The legislation has enemies in insurers who don’t want to risk higher payouts, business interests, and the Catholic Church (which has its own history of sexual abuse), several interviewed for this article said.
“My god, give these victims access to justice,” Boggs said in an interview.
Finley, a law professor, said, while she doesn’t know the specifics of how tort reform passed in 2005, its effect on rape victims is likely an oversight. Lawmakers were listening to big business and insurers fretting about products liability and medical malpractice.
However, she said citing any such kind of business interest in failing to change the law is simply offensive.
“There can’t be any rational connection between protecting pedophiles and creating a better business climate,” she said. “To even suggest that anyone would think there could be a connection between that is appalling.”

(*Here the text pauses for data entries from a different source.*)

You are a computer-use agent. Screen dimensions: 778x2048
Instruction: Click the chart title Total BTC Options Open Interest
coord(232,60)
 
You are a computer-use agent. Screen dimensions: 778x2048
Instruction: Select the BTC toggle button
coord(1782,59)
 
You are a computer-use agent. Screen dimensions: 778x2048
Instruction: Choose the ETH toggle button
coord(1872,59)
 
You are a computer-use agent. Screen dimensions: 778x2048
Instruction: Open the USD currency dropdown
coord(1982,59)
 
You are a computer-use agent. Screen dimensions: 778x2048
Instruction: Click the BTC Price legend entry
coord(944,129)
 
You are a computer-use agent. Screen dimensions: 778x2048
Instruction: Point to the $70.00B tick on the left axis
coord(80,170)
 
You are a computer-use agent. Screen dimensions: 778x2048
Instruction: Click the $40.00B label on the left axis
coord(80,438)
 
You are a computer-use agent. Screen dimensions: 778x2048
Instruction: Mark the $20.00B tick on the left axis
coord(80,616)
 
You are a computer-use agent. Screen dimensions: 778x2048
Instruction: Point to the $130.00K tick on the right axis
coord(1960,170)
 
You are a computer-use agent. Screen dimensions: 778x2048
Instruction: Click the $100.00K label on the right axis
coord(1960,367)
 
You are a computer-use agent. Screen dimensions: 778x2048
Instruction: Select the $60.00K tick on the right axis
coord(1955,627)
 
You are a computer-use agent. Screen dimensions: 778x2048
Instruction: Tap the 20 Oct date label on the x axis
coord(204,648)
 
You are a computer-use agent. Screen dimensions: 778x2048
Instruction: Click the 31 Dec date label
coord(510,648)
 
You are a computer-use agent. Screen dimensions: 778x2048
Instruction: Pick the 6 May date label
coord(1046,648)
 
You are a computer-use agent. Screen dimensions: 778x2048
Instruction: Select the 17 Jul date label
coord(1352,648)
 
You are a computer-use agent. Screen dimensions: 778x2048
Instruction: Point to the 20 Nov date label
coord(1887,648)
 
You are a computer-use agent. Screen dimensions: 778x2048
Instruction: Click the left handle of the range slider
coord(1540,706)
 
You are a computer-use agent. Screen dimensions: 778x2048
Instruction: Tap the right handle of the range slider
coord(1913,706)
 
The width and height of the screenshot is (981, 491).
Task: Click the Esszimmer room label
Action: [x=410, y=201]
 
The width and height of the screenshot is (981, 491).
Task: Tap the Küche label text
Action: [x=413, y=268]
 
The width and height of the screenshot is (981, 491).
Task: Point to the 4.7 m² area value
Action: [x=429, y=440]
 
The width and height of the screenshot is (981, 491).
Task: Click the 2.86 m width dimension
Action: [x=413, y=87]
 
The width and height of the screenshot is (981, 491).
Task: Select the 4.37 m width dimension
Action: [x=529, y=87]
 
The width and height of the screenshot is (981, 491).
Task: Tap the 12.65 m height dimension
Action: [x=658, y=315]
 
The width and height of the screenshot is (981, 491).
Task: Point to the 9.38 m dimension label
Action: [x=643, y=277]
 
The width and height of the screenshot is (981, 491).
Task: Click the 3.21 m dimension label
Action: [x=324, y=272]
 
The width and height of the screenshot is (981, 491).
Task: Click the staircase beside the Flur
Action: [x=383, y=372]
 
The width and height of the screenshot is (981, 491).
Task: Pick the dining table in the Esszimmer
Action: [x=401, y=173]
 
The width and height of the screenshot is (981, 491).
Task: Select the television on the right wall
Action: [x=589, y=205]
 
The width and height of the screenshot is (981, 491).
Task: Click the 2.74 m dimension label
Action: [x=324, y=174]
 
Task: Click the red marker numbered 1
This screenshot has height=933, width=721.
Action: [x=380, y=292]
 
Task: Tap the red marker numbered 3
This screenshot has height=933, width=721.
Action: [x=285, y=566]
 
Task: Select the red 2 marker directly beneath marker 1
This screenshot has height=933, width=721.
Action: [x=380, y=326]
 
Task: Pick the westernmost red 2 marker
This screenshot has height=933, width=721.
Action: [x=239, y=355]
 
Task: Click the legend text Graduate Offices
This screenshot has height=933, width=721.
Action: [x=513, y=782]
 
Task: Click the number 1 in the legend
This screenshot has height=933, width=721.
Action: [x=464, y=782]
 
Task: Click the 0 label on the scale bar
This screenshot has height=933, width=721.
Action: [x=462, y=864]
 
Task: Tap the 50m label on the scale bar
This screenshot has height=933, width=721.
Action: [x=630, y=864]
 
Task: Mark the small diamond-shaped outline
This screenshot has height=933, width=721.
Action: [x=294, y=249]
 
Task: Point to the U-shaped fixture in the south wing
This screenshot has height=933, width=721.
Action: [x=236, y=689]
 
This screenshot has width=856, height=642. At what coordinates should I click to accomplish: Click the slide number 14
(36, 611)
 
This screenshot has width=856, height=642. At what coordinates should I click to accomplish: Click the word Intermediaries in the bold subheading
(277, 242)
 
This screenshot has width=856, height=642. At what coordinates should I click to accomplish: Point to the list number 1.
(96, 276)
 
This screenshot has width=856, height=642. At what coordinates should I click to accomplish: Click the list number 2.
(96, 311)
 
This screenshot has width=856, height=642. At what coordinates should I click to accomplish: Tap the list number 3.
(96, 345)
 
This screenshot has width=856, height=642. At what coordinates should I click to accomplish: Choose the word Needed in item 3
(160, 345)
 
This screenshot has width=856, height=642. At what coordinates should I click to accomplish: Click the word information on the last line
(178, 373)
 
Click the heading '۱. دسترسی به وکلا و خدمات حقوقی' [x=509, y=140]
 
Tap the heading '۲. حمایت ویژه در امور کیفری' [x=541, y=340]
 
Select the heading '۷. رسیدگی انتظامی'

Fitch declined an interview with his clients, citing their exhaustion with years of appeals and media attention. He said the problem in the law has been clear since the Simpkins case was decided, yet lawmakers have opted against fixing it.
“Since 2013, they’ve known this is how the law works,” he said. “So why hasn’t there been a change?”
“Tort reform supposedly means improvement. That’s what reform means, improvement in the legal system. I don’t personally believe there’s any improvement here. It’s just special interest legislation to help big businesses and the insurance industry make more money.”